Abschließend wurde das Mercusor***-Freihandelsabkommen, durch das die größte Freihandelszone der Welt entsteht, thematisiert. Dieses Abkommen, zwischen der EU und den Mercusor-Staaten, steht für einen regelbasierten Handel. Seitens der ökologischen Landwirtschaftsberatung wurde auf die Gefahren aufmerksam gemacht, die so ein Freihandelsabkommen sowohl für die heimische Landwirtschaft als auch für die Natur und Umwelt in den Mercusor Ländern sowie für die Ziele des Pariser Klima-Abkommen mit sich bringt. Minister R. Schneider teilte diese Einschätzung und hat diese entsprechend auf EU-Ebene zum Ausdruck gebracht. Die Kritiken würden ebenfalls für die Lebensmittelsicherheit, die sozialen Arbeitsbedingungen und das Tierwohl in den südamerikanischen Ländern gelten.

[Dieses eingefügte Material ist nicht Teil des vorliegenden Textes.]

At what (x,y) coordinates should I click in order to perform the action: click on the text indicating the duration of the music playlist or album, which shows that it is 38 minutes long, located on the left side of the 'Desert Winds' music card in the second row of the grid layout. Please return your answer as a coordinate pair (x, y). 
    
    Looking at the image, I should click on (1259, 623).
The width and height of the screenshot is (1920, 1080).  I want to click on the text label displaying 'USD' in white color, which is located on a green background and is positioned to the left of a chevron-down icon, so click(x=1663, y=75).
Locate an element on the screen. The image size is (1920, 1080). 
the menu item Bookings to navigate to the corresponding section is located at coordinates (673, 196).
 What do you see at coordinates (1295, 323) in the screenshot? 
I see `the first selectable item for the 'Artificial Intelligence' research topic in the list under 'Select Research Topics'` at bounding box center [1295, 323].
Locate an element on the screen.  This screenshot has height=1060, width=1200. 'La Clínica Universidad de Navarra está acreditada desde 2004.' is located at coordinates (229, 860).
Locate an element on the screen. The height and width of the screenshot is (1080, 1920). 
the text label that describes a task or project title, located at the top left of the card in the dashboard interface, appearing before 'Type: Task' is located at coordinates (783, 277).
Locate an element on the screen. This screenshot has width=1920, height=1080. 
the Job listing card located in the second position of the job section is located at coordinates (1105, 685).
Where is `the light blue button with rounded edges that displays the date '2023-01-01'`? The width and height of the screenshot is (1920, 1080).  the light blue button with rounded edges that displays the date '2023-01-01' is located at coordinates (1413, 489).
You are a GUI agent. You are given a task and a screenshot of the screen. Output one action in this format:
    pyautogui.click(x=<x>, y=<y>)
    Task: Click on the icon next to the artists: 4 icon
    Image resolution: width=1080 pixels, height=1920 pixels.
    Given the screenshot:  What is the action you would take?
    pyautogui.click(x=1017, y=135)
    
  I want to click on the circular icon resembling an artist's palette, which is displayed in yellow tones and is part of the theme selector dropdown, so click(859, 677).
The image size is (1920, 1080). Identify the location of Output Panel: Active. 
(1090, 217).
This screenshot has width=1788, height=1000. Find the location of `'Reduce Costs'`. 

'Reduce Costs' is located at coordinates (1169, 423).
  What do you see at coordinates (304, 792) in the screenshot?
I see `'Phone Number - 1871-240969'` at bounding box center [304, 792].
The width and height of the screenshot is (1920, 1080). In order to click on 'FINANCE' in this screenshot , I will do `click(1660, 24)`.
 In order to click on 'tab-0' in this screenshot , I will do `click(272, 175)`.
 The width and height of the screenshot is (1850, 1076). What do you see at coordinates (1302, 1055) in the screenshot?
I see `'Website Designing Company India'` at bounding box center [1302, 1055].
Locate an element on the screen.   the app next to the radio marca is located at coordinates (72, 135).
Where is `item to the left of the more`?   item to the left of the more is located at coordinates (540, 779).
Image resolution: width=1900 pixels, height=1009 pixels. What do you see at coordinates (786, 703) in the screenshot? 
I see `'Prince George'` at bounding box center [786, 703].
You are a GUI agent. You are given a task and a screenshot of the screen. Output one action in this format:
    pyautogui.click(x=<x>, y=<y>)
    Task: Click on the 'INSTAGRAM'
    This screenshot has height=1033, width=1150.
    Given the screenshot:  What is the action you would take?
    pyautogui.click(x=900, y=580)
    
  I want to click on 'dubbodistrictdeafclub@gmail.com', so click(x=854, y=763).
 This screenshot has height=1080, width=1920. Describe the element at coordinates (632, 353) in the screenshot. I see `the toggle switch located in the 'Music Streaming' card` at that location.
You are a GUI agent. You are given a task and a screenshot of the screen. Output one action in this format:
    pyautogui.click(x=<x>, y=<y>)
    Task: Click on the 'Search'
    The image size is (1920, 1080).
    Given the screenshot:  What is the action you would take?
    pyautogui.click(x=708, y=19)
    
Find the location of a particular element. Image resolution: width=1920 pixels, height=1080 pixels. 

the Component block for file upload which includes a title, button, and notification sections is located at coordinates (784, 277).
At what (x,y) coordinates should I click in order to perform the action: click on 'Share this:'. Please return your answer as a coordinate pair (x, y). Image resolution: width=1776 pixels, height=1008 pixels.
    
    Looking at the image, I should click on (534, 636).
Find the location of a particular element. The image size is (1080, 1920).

*Artikel 35 der ELER-Verordnung: ELER steht für „Europäischer Landwirtschaftsfonds für die Entwicklung des ländlichen Raums“. Der Artikel 35, der die Zusammenarbeit fördert, setzt sich aus mehreren Schwerpunkten zusammen. Folgender Ansatz ist für die Solawi interessant: die horizontale und vertikale Zusammenarbeit zwischen Akteuren der Versorgungskette zur Schaffung und Entwicklung kurzer Versorgungsketten und lokaler Märkte.
** Standardoutput ist der durchschnittliche Verkaufserlös/ha einer bestimmten Kultur, die in der EU anhand von jährlich angepassten Marktpreisen und Durchschnittserträgen errechnet wird. Dieser hilft dem gemeinschaftlichen Klassifizierungssystem der landwirtschaftlichen Betriebe, diese nach betriebswirtschaftlicher Ausrichtung und wirtschaftlicher Betriebsgröße einzugliedern.
Für die Solawi-Betriebe ist dieser Wert deshalb von Bedeutung, da ein Standardoutput von 75 000€ erreicht werden muss, um als Vollerwerbsbetrieb zu gelten. Die Zahl von 75 000€ rührt daher, dass diese mit einem jährlichen Mindesteinkommen gleichzustellen ist. Der Standardoutput wird theoretisch in den kleinflächigen Solawi-Betrieben von unter 1 ha nicht erreicht, in der Praxis aber mehr als deutlich erwirtschaftet.
*** Mercusor: Gemeinsamer Markt Südamerikas. Mitgliedsländer: Argentinien, Brasilien, Paraguay, Uruguay. Assoziierte Mitglieder: Bolivien (Integrationsprozess), Chile, Peru, Kolumbien und Ecuador.